(Excerpted passage)
Safe Handling and Storage of Chlorine
Working with chlorine requires strict adherence to safety protocols:
Chlorine Gas Safety
Transport in pressurized containers
Store in cool, dry, well-ventilated areas
Use specialized gas-handling equipment
Keep away from combustible materials
Never inhale fumes
Avoid skin contact
Sodium Hypochlorite Safety
Transport in corrosion-resistant containers
Store in cool, dark places to prevent degradation
Consider its limited shelf life (30-60 days)
Provide secondary containment
Follow the manufacturer’s instructions
Calcium Hypochlorite Safety
Transport in sealed containers
Keep dry and away from organic materials
Ensure proper ventilation during storage
Avoid heat sources
Never mix with other chemicals
General Safety Practices
Never mix different types of chlorine compounds
Avoid inhaling chlorine fumes
Prevent skin contact
Keep chlorine away from flammable materials
Use appropriate personal protective equipment (PPE)
Industries such as chemical processing, petrochemical production, metal finishing, and food processing generate wastewater with specific contaminants. Other industries with significant wastewater challenges include:
Power plants
Oil and gas fracking operations
Steel and iron production
Mining operations
Food processing facilities
Chlorination in these contexts addresses:
Metal contamination
Phenols and cyanides
Ammonia removal
Organic pollutants
Grease and oil removal
Sanitation-Critical Facilities
In hospitals, laboratories, and other sanitation-critical facilities, chlorination plays a vital role in addressing potentially hazardous biological contaminants. These applications typically require higher chlorine dosages and more rigorous monitoring.
(End Excerpted passage)
(Dataset records)
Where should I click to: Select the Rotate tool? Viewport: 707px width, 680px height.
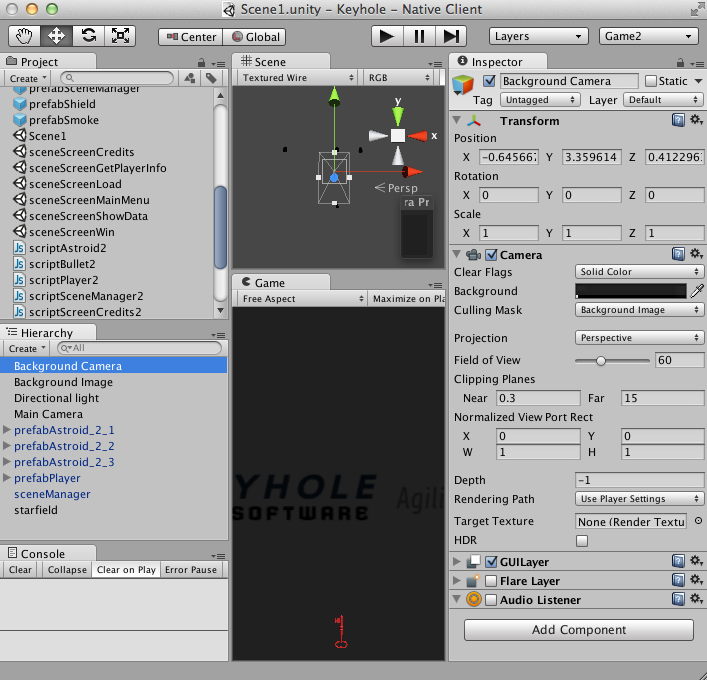(88, 36)
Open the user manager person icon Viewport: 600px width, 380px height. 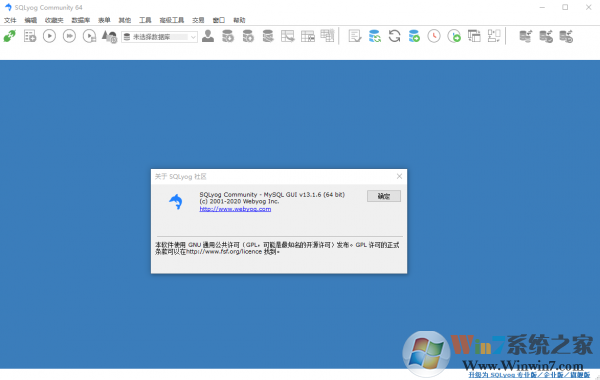point(208,36)
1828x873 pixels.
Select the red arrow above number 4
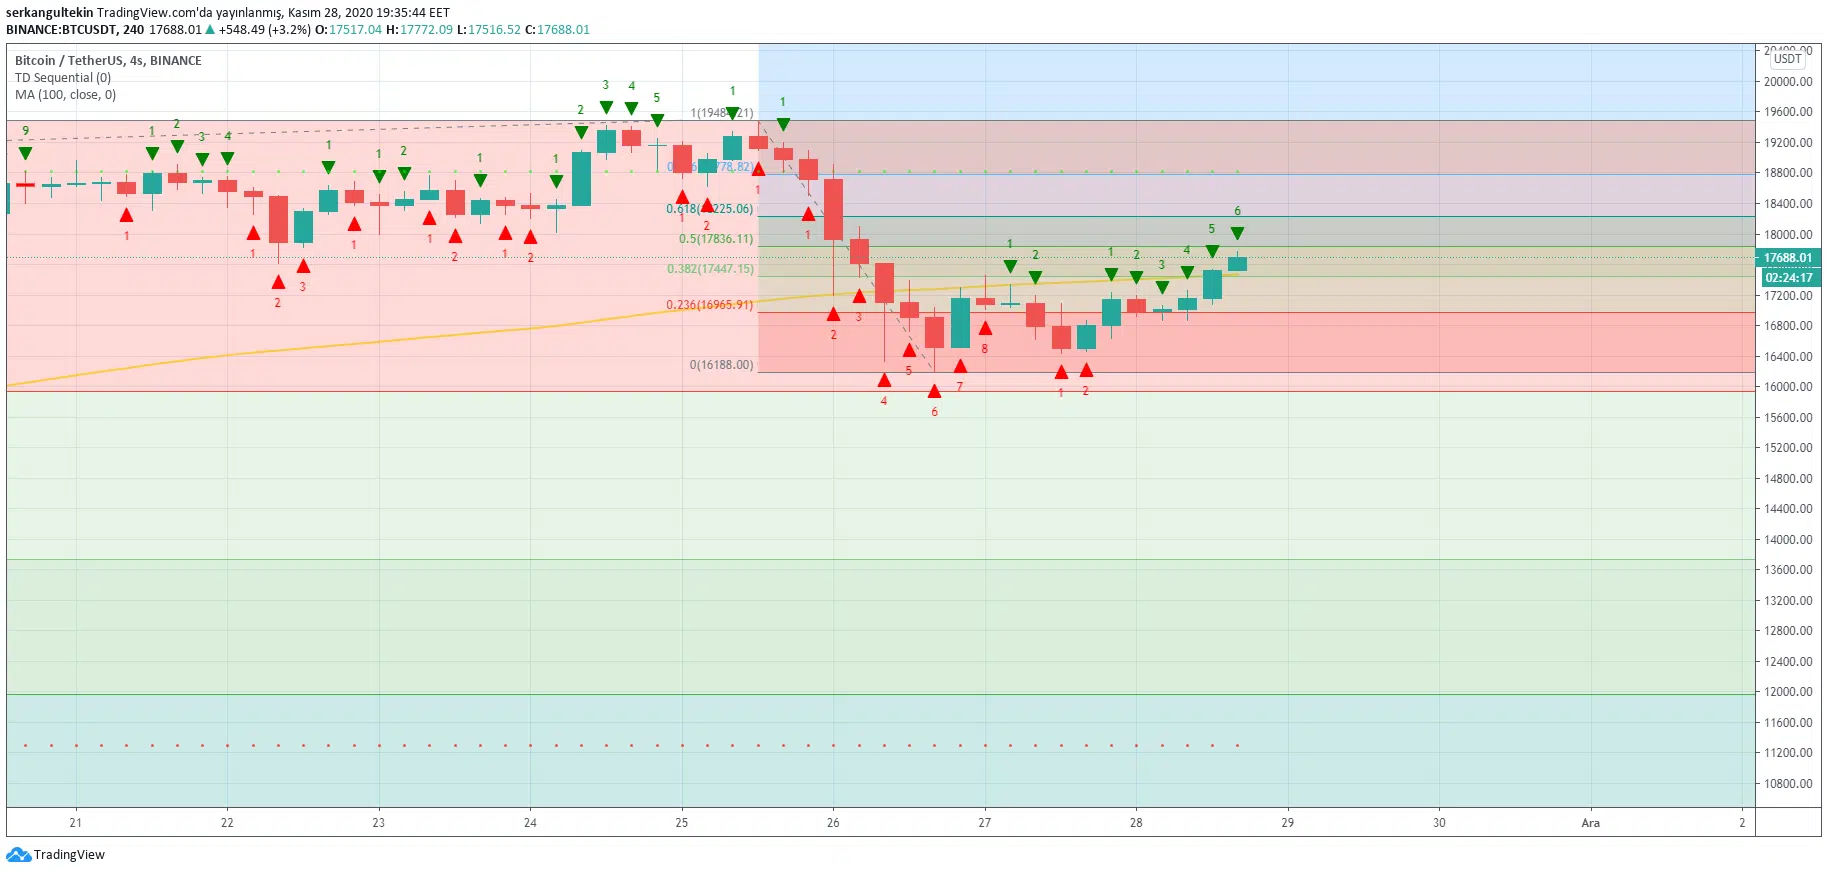pos(884,381)
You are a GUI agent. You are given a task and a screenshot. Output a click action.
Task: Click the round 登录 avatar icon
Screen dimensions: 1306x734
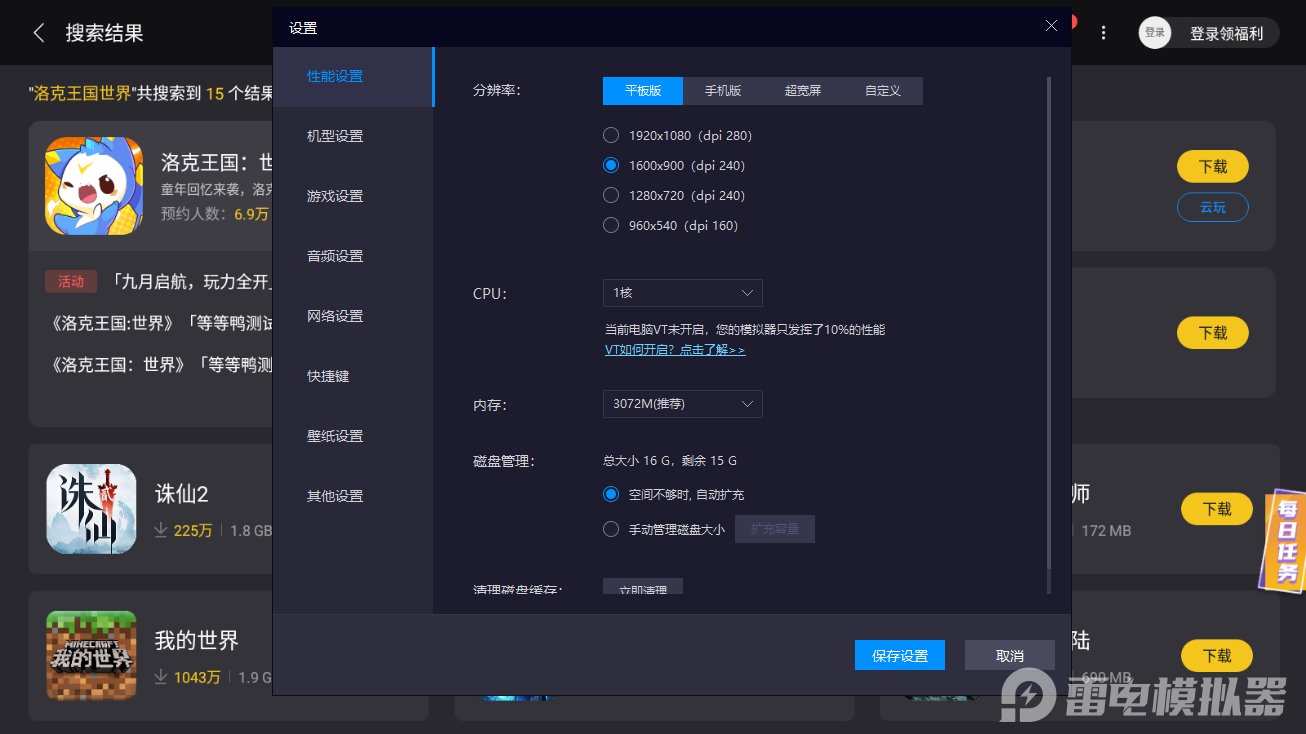tap(1154, 32)
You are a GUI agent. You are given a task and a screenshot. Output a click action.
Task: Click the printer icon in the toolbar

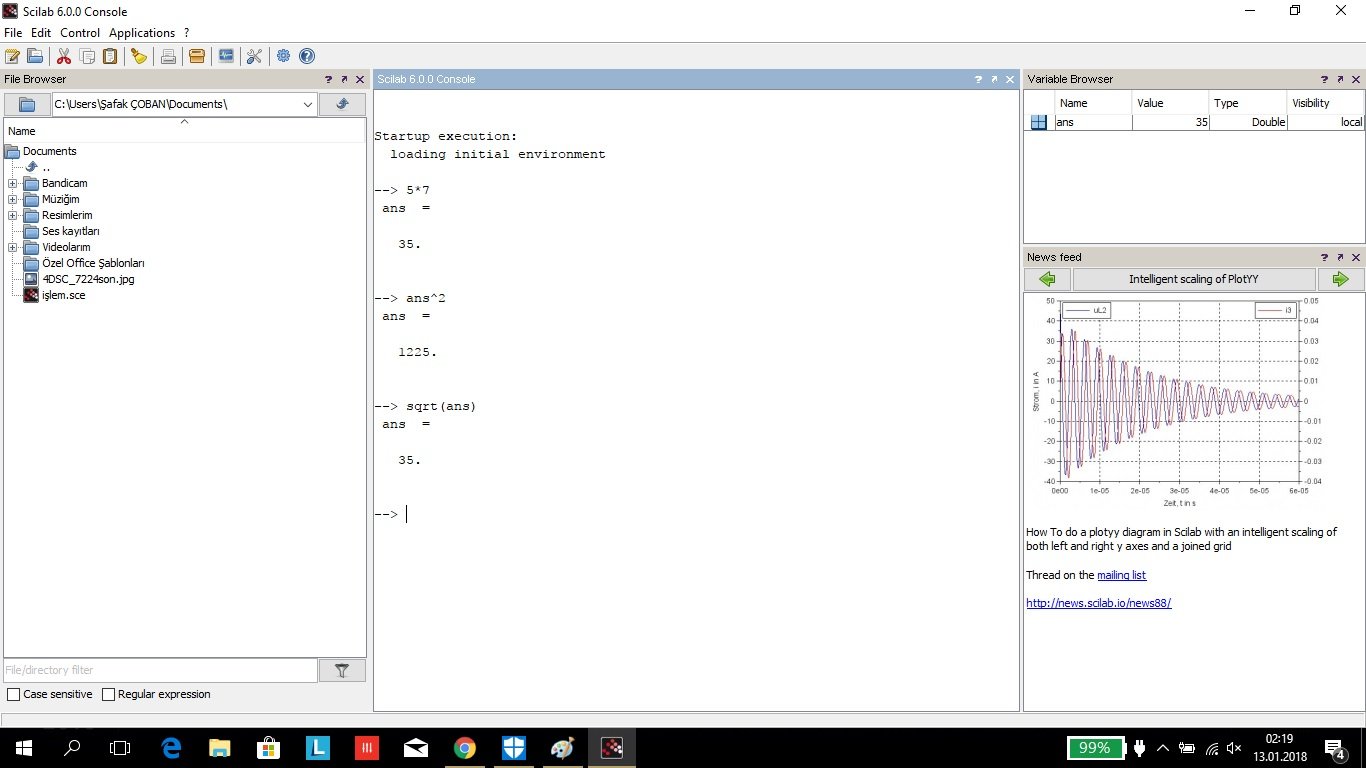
(End Dataset records)
Work item A: Update the chlorine safety passage from "Safe Handling and" up to and including "life (30-60 days)", replacing "Store" with "Keep" throughout that span.
Work item B: Write what comes next in the passage on chlorine safety and chlorination uses, continuing from its final sentence.

Expected output A:
Safe Handling and Storage of Chlorine
Working with chlorine requires strict adherence to safety protocols:
Chlorine Gas Safety
Transport in pressurized containers
Keep in cool, dry, well-ventilated areas
Use specialized gas-handling equipment
Keep away from combustible materials
Never inhale fumes
Avoid skin contact
Sodium Hypochlorite Safety
Transport in corrosion-resistant containers
Keep in cool, dark places to prevent degradation
Consider its limited shelf life (30-60 days)

Expected output B:
Chlorination in Drinking Water
Chlorination has been pivotal in making drinking water safe. Before the widespread adoption of chlorination in the early 20th century, waterborne diseases like typhoid, dysentery, and cholera were common. Since then, these diseases have virtually disappeared in developed countries with chlorinated water supplies.
Beyond pathogen removal, chlorination of drinking water also helps reduce iron and lead levels, which can cause taste issues. It also ensures that some residual disinfectant remains in the water from the treatment facility to the consumer’s tap.
Alternative and Complementary Disinfection Methods
While chlorination remains one of the most effective and popular disinfection methods, alternatives include:
Ultraviolet (UV) Radiation: Effective against many pathogens without chemical addition but provides no residual protection
Ozonation: Powerful oxidant that leaves no harmful residuals but is more expensive and complex
Chloramination: Using chloramines for disinfection, which produces fewer DBPs but is less effective than free chlorine
Peracetic Acid: Emerging disinfectant with fewer by-products but higher cost
Many facilities now implement multi-barrier approaches, combining chlorination with other methods to maximize effectiveness while minimizing drawbacks.
Future Trends in Wastewater Chlorination
The field of wastewater chlorination continues to evolve with several emerging trends:
Smart Dosing Systems: Using real-time monitoring and automated controls to optimize chlorine application
Advanced Oxidation Processes: Combining chlorination with other oxidants or UV radiation for enhanced treatment
DBP Reduction Strategies: Implementing process modifications to minimize harmful by-product formation
Regulatory Evolution: Adapting to increasingly stringent standards for both pathogen removal and DBP limitations
Conclusion
Wastewater chlorination represents a critical component of modern water treatment infrastructure. Despite challenges related to by-product formation and potential environmental impacts, it remains the most widely used disinfection method due to its effectiveness, reliability, and cost-efficiency.